## Supplied material
_ _ _ _

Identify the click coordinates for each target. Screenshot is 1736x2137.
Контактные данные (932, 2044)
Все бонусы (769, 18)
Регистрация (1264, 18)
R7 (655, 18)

_ _ _ _

## About this exercise
Return the complete material exactly as it reads.

## Solved exercise
Identify the click coordinates for each target. Screenshot is 1736x2137.
Контактные данные (932, 2044)
Все бонусы (769, 18)
Регистрация (1264, 18)
R7 (655, 18)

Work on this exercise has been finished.